YOUR TASKS:
A: Please list every equation written in the question of the line integral thread, from the vector field through the integral formula.
B: Proceed with the line integral thread, picking up right after its final sentence.

---- TEXT SEGMENT

Why does a line integral evaluated using two different parameterizations of a curve give two different answers?

Question

For example, I'm asked to find the line integral of $C_1$ above for a vector field $\vec F=x\vec i + y\vec j$

To do so I first try and find a parameterization of $C_1$. I parameterize $C_1$ as $\vec r(t)=t\vec i+(-2t+2)\vec j$.

But apparently this is already incorrect, as the correct parameterization was $\vec r(t) = (1-t)\vec i + 2t\vec j $.

The latter parameterization seems to be the same as mine, but it results in a different final answer. The question tells us to use the formula $$\int_{C_1}\vec F\ \cdot d\vec r= \int_a^b\vec F(\vec r(t)) \cdot \vec r'(t)dt$$ and using that formula with my parameterization results in a different answer than using it with the textbook's parameterization.

Why do two different but equivalent parameterizations of the curve result in different values for the line integral? And how do I know which parameterization to use/which the question is asking for?

Answer 1

Because your parameterisation describes a path which begins at $2\vec j$ and ends at $\vec i$, whereas it should begin at $\vec i$ and end at $2\vec j$ (as the other one does).

--------
---- ENTRIES SUPPLIED

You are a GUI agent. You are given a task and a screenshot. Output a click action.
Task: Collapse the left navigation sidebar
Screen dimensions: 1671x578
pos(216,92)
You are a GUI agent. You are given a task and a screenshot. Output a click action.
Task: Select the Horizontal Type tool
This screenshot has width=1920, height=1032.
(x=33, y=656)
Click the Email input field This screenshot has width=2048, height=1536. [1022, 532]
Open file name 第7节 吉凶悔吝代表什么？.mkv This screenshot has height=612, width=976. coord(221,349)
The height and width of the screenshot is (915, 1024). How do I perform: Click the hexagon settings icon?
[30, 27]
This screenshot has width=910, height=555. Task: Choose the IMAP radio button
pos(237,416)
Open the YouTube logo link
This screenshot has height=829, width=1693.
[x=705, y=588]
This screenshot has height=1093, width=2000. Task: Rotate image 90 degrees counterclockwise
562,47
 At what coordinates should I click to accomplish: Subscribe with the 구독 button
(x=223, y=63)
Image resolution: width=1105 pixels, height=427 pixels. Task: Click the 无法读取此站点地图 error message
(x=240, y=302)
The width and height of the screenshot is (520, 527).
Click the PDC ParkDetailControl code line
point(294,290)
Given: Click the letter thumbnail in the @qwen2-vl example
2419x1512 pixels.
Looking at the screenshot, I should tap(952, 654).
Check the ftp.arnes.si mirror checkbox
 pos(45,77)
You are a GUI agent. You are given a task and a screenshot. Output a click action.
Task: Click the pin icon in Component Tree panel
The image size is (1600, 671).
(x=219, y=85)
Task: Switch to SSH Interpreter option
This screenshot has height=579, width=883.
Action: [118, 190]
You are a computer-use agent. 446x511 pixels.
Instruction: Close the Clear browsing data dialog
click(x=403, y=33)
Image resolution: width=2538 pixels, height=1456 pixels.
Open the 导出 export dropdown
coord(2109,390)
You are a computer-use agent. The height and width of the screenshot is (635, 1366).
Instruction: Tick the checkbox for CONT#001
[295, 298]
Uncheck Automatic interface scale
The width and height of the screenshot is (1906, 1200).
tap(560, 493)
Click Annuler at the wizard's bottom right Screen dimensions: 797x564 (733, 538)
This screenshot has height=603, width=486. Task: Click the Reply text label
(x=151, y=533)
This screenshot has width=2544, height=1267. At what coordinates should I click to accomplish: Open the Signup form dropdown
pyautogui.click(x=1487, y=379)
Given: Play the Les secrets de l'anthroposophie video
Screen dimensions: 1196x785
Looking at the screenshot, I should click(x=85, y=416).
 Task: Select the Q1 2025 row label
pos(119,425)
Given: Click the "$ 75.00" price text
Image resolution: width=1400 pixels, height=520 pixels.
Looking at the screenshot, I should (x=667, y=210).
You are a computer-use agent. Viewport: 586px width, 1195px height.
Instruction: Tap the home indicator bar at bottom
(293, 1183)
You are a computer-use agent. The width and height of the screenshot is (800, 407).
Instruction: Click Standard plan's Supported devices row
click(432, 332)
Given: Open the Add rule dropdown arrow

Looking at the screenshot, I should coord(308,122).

--------

RESPONSES IN ORDER:
A:
- $\vec F=x\vec i + y\vec j$
- $\vec r(t)=t\vec i+(-2t+2)\vec j$
- $\vec r(t) = (1-t)\vec i + 2t\vec j$
- $\int_{C_1}\vec F\ \cdot d\vec r= \int_a^b\vec F(\vec r(t)) \cdot \vec r'(t)dt$

B:
Answer 2

Your parameterization differs in that, for all intents and purposes, it's "backwards."

Plug in $t=0$, the "start" point. Where your parameterization starts incorrectly at $2 \vec j$ in that parameterization, the suggested one correctly starts at $\vec i$.

Likewise, plug in $t=1$, the "end" point. You obtain $\vec i$ and the suggested one obtains $2 \vec j$.

You can tell yours are wrong owing to the direction $C_1$ has its arrow pointing in. Both answers travel along the same path, but in different directions!

In general, if you want to parameterize a line, starting at some vector $\vec v$ and ending at some vector $\vec w$, the formula would be

$$\vec r(t) = (1-t) \vec v + t \vec w$$

where $t \in [0,1]$.